-------- SOURCE MATERIAL

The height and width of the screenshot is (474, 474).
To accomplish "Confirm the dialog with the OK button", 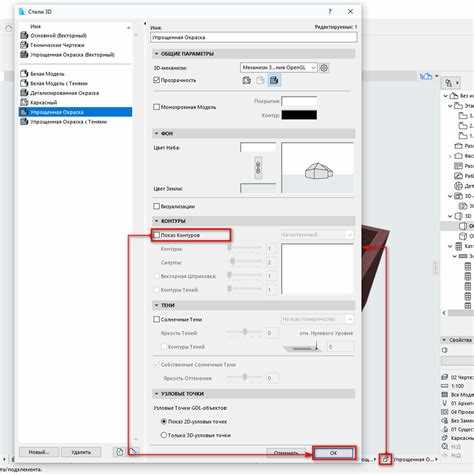I will click(x=334, y=453).
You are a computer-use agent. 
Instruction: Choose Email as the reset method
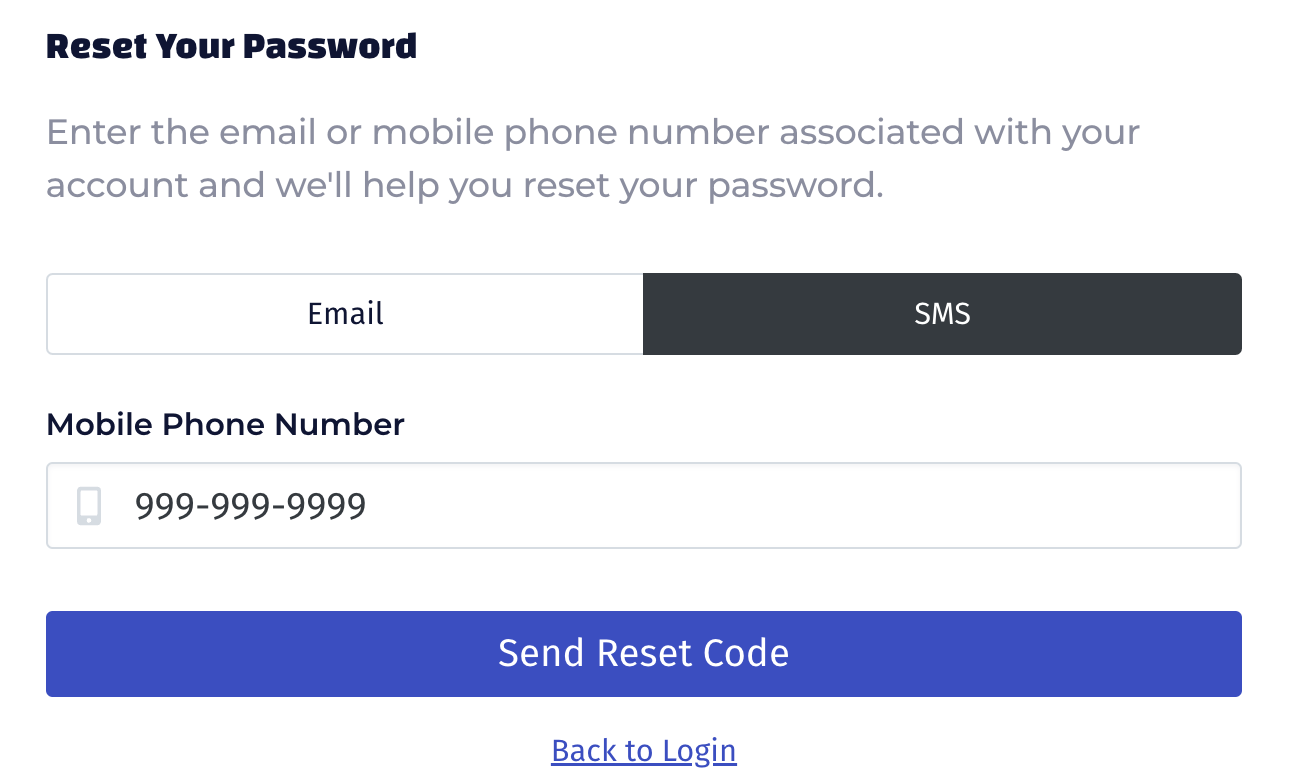click(345, 314)
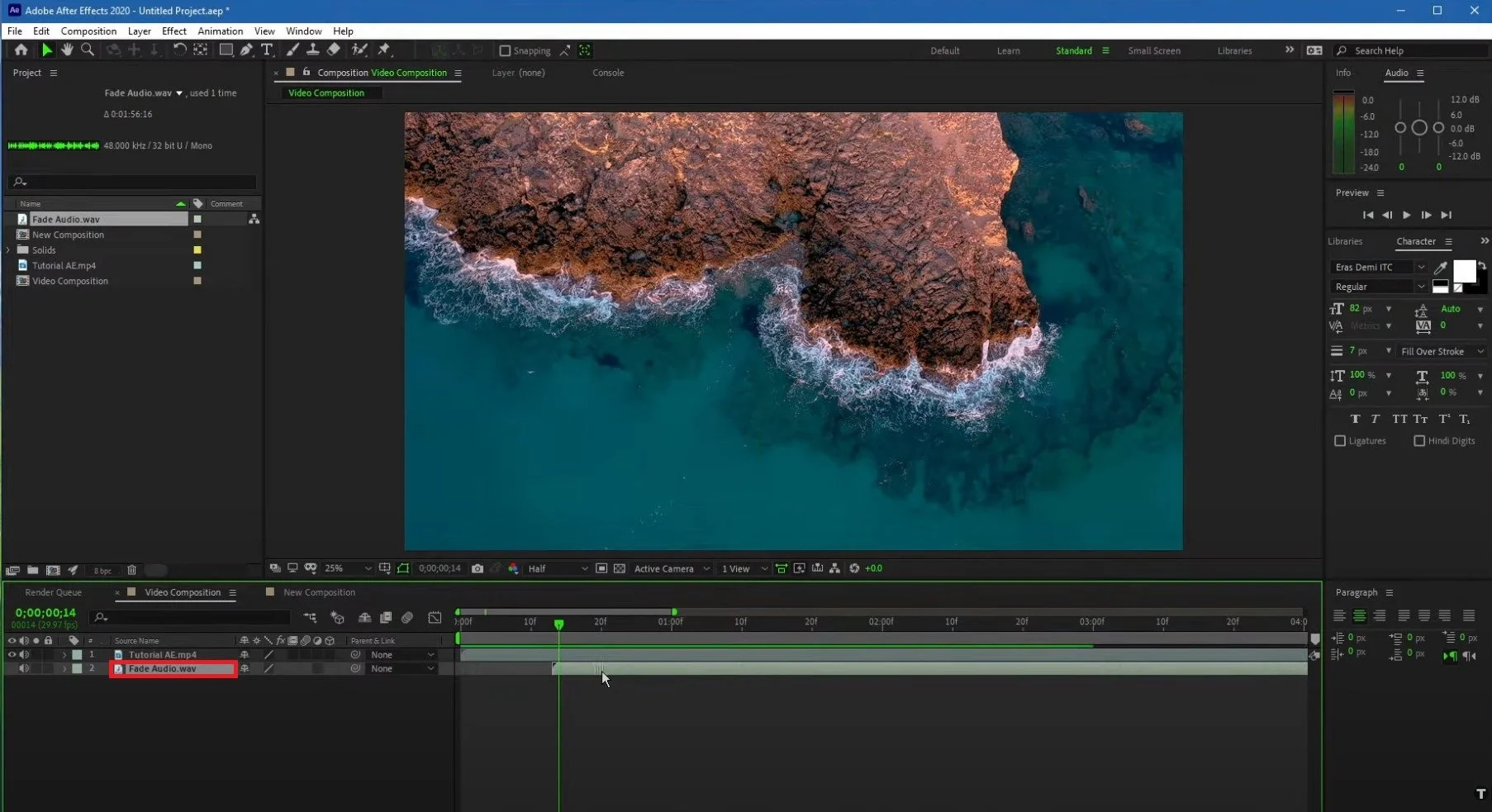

----------------

# WORK ITEM:
What the answer needs is every line from the one with "You are a computer-use agent." through the last line of the data, reproduced word for word and with pictures omitted.

# OUTPUT FOR THIS TASK:
You are a computer-use agent. 
Instruction: Choose Email as the reset method
click(345, 314)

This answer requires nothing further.